In April, a new tax rise is being introduced, in the form of the first stage of the planned Health and Social Care Levy. The government has resisted calls to abolish this hike.
This rise will have a large impact on many employees and substantial consequences for employers.
So, what changes are about to take place and how can businesses reduce the impact?
To ensure HMRC have enough time to update their systems, the new tax rise will come into action in two stages. From April 6th 2022, there will be a temporary 1.25% rise on National Insurance for employees and employers and self-employed workers. Furthermore, there will also be a hike of 1.25% for dividend income tax rates.
For employers, Class 1/1A and 1B NIC rates will rise, reaching 15.05 per cent.
From the 2023/2024 tax year, a separate tax, called the levy, will come into play. This new levy will be separate on payslips and will apply to employers and employees at a rate of 1.25% each, resulting in a combined levy of 2.5%.
Despite this, benefits that attract employer NIC liability will continue to be subject to charges even when the levy is a standalone charge. Although one key difference from regular NIC will be that employees over pension age will have to pay the new levy.
The levy is set to raise over £12bn each year for the next three years and this money will go towards funding for health and social care, which should relieve the burden on the NHS.
The average employer will likely see their monthly NIC bills increase by 10 per cent, due to these changes. The Federation of Small Businesses has estimated that this will cost employers an additional £3,000 each year.
So, what steps can be taken to reduce the impact?
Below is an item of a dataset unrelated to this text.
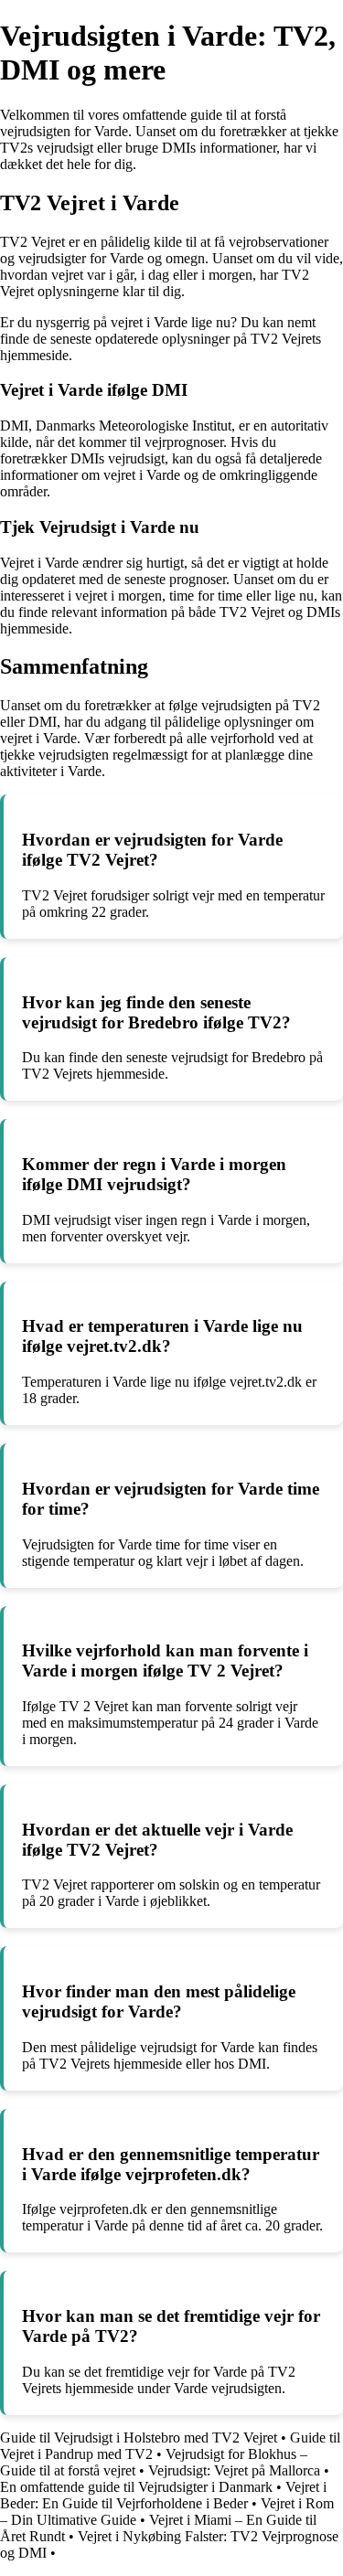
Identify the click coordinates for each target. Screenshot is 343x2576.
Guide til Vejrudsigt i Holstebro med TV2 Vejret (138, 2437)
Before the changes come into action on April 6th, businesses can move quickly and mitigate the impact of the tax hike. First of all, employers could look into paying employees any discretionary bonuses before April 6th 2022.
Additionally, it may be sensible for employers to increase the use of salary sacrifice arrangements. If there are no arrangements like this, then it may be worth reviewing this. This could include cycle to work schemes and electric car schemes that employees can use, as well as pension contributions for employees participating in defined contributions schemes.
It would also be good to review any share incentive schemes in place. Employees need to pay the employers’ Class 1 NIC liabilities in some schemes, so some elective options may need to be amended to include the upcoming levy for 2023/2024. Furthermore, it may be a great idea for employees to switch out bonuses or pay rises and use share schemes instead, as there are greater tax advantages.
Some employers may have employees on secondments, perhaps in countries where the UK doesn’t have formal social security agreements. In these situations, the employees’ NIC case needs to be reviewed. If there is a secondee that has arrived from countries with whom the UK does not have a social security agreement, it may be an option to employ the secondee locally before they are seconded, which would reduce UK NIC liabilities during the first 52 weeks of the UK secondment.
This is a great time to review existing policies, as this is where tax savings can be found. For example, it may be worth reviewing private medical care. Another thing to consider would be the use of tax-exempt benefits, such as annual medical check-ups and introducing services and goods discounts. If it is possible to declare dividends, and pay them, before 6 April 2022, then businesses should also try to do so.
All businesses should review their budgets and forecasts, as this will highlight where savings can be made.
The introduction of the Health and Social Care Levy next month is likely to add significant costs onto all employers across the UK. There are steps that employers can take to ensure that the introduction of the levy is made much more manageable. However, employers need to take action as soon as possible.